KENNEWICK, WA - Mirko Micic is a local business owner, father, and quite the inspiration. He came to America 20 years ago after a civil war broke his home country apart.
"You were a teenager growing up in the former Republic of Yugoslavia," said Tracci Dial. "Can you describe that for me?"
"I was 14 years old when the war started," Mirko said. "I lost a lot of family. Like 18 relatives, my family. They killed my father between like me and you"--he gestures to the space between them--"maybe four or five feet. They shot him. Killed him. I was there too. I have two bullets in my knee and I survived because I pretended to be dead."
"How did you recover from that?" Tracci asked.
"It's taken a long time," Mirko answers. "You will die and never forget."
"So you lived in a war zone. What did that look like for a teen boy?"

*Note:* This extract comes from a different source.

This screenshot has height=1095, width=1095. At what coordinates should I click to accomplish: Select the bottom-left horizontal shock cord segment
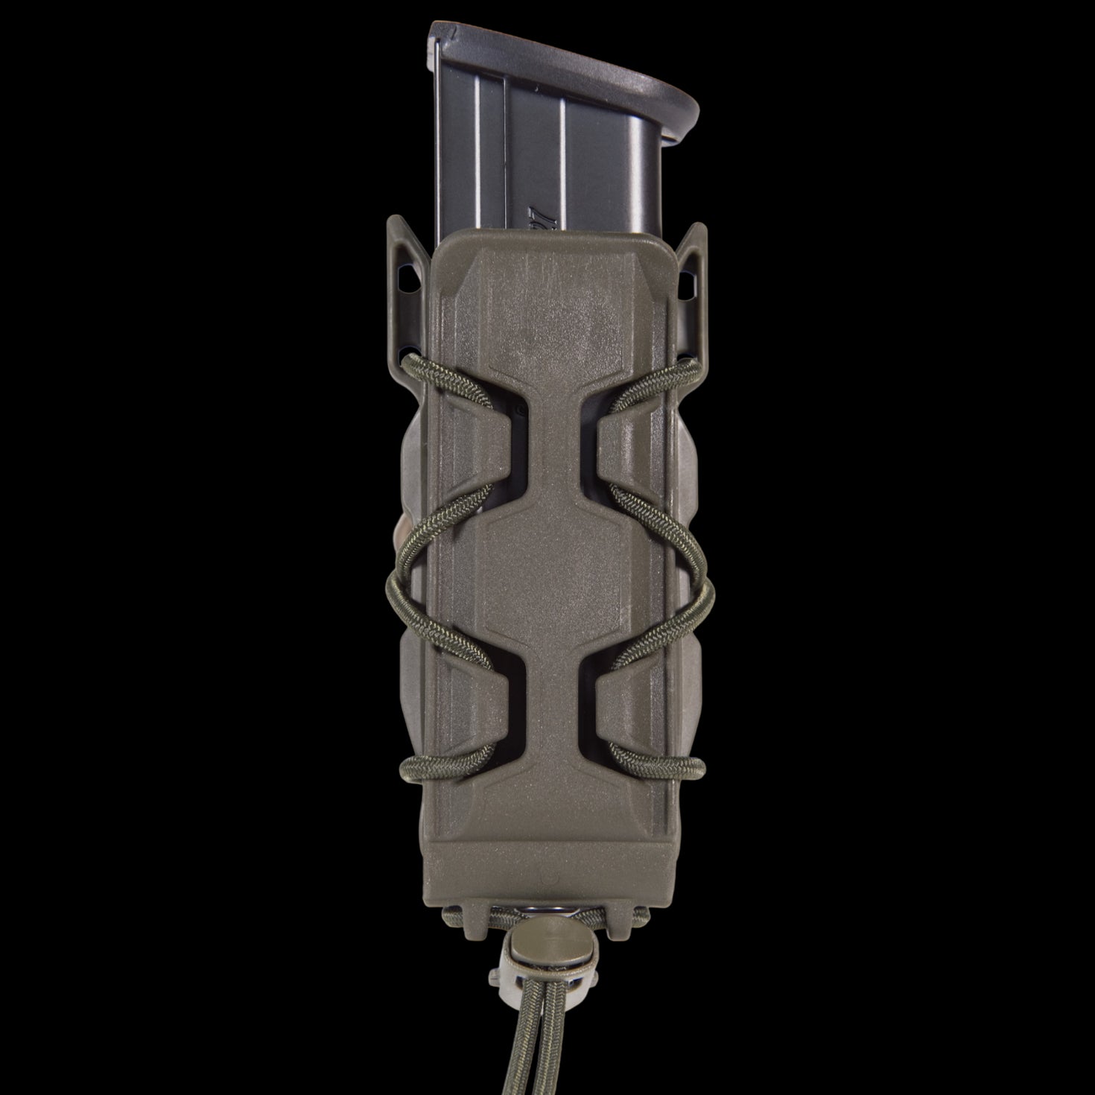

"It looks like [a] movie. From the beginning. Something happens to you and when you run for your life... like, 'oh my God, is this really happening?'" said Mirko.
"What were your ideas of America back then?"
"It was totally different because of how they teach us in school and stuff. Totally different pictures of the USA. When I came here I didn't have any money, I wanted to go back. Now it's totally different. I'm here. I have a wife and we have three kids so that's my home now."
"In fact, your son is 11... just three years away from how old you were when you went through some really traumatic things," Tracci pointed out. "What is it like looking back at your life as a teenager versus how your kids have grown up?"
"Oh my goodness, if I told you I went to bed and didn't have any food to eat sometimes, you couldn't believe me," Mirko replied. "Most people here don't believe you and it happened to me. I didn't have a bicycle, I didn't have new shoes. Even when I came to [the] United States, I came in flip flops. I still have those in my garage. I'm keeping them. So my kids... it's night and day difference."
"You came to America; soon after you started working here at USA Brake & Auto. You said you knew very little English at the time. In seven years, you bought the place and now you're the owner doing super well for yourself and your family!"
"You have to have some plans in your head if you want to do and how to do everything," Mirko explained. "You have to be lucky and you have to be good, too. Those two things. Lucky. Meet people at the right time and be honest. Don't steal, don't do things I call them stupid - I don't know if that's the right words to say. Treat everyone how you wanted to be treated if you go somewhere."
"I find it interesting that you say you count yourself lucky - at the same time you're telling me about all the horrors you've gone through over in Bosnia."
"I could [have] died over there one hundred times and I think God was looking for me, saving [me] because he took a lot from us and my family. I was almost two years in the Army, too, so."
"How old were you when you were done serving?" Tracci asked.
"Around 20 or so maybe."
"Yeah, and half of the people in the Army... half of them didn't make it," added Mirko. "Still when I go there and I go to graves, the goosebumps from being there and remembering those moments twenty, twenty-five years ago."
"Well Mirko, what would you say is the American Dream?"
"You know, just put it this way: over here, a lot of people don't know how lucky they are. It's just a great country. Great opportunities for everybody - doesn't matter if you're white, black, yellow, green, whatever. So you have to work, work, work. If I did it, you can do it too," Mirko said.